## Task requirements:
Word for word, restate the data that follows, omitting the images.

## Record set:
Segment Open

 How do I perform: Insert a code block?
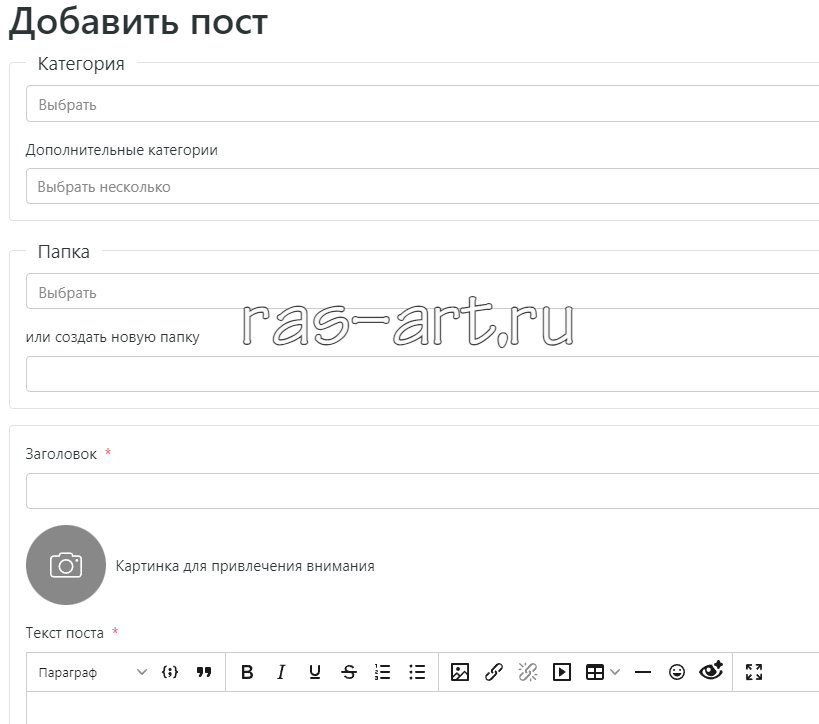[170, 672]
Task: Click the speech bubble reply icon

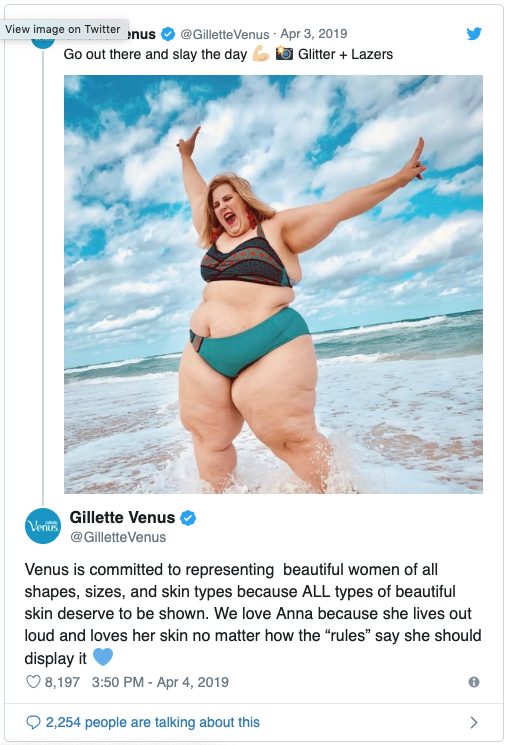Action: point(33,722)
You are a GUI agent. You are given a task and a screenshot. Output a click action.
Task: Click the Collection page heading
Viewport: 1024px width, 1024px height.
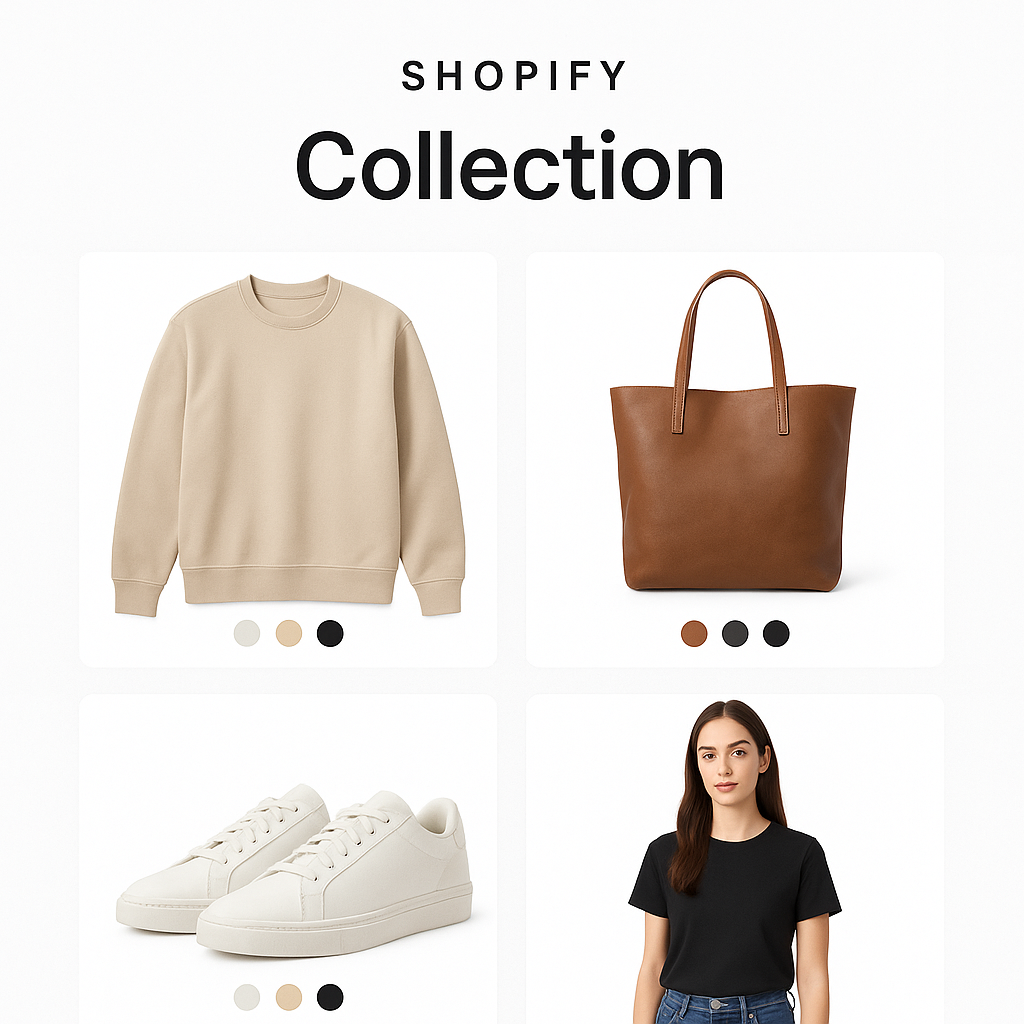(x=510, y=166)
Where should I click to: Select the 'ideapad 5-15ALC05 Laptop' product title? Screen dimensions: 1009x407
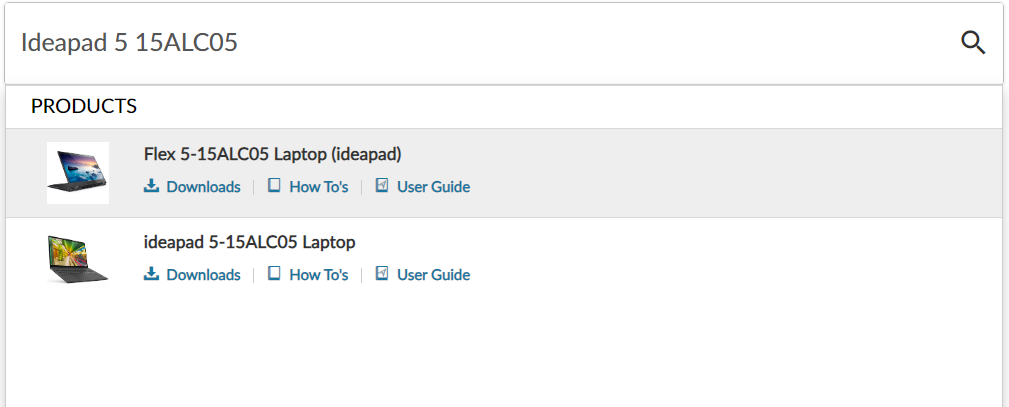point(250,242)
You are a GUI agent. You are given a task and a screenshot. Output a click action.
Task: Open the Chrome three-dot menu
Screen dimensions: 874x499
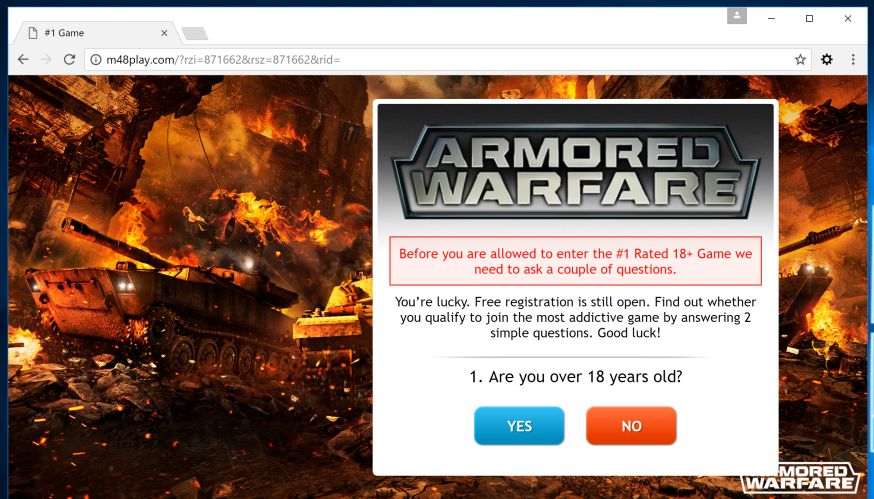(853, 59)
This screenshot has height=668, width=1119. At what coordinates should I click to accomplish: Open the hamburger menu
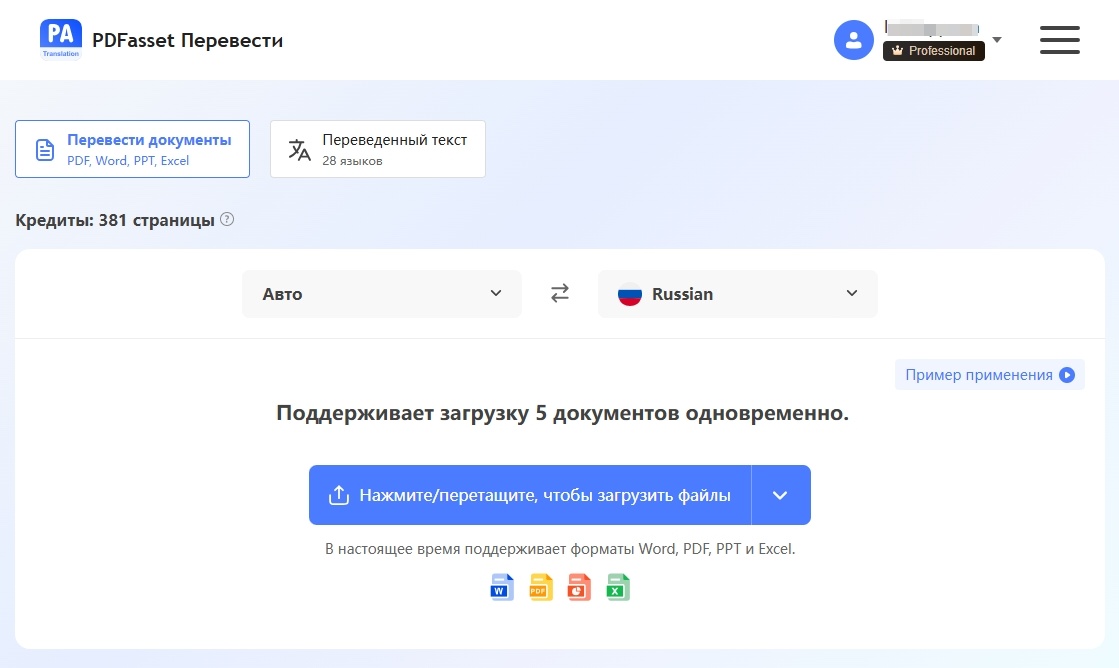click(1059, 40)
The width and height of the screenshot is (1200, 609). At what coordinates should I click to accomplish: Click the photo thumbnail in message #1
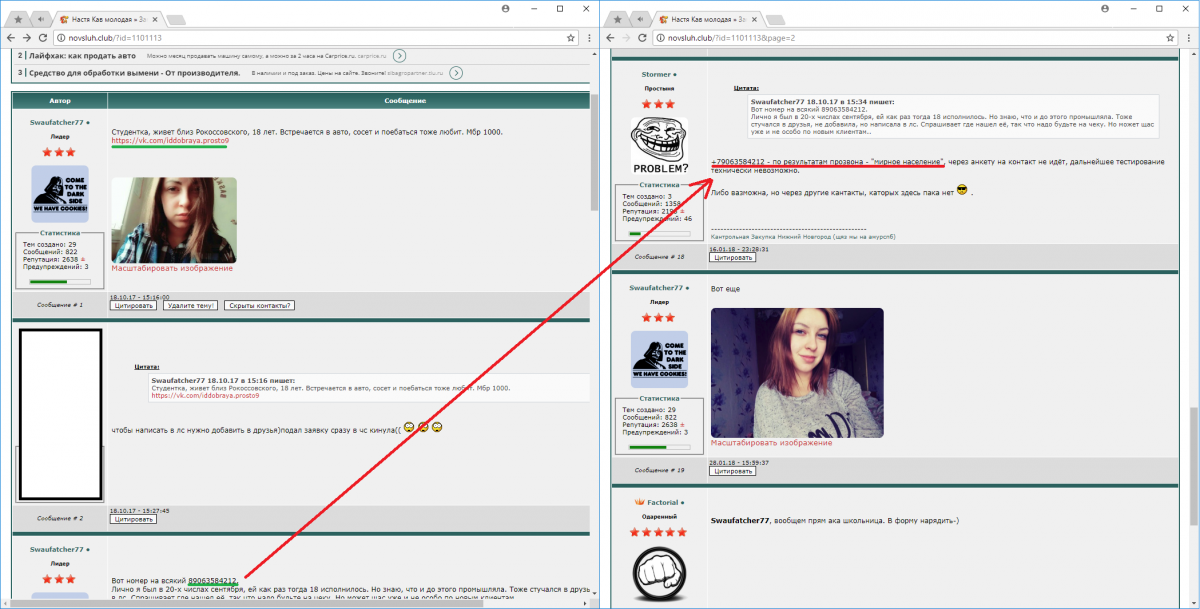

Segment Closed

## Written solution:
 How do I perform: Insert a code block?
[170, 672]
Task: Click the speech bubble reply icon

Action: point(33,722)
You are a GUI agent. You are given a task and a screenshot. Output a click action.
Task: Click the Collection page heading
Viewport: 1024px width, 1024px height.
(x=510, y=166)
Where should I click to: Select the 'ideapad 5-15ALC05 Laptop' product title? Screen dimensions: 1009x407
point(250,242)
You are a GUI agent. You are given a task and a screenshot. Output a click action.
Task: Open the Chrome three-dot menu
Screen dimensions: 874x499
(853, 59)
This screenshot has height=668, width=1119. At what coordinates should I click to accomplish: Open the hamburger menu
click(1059, 40)
The width and height of the screenshot is (1200, 609). At what coordinates should I click to accomplish: Click the photo thumbnail in message #1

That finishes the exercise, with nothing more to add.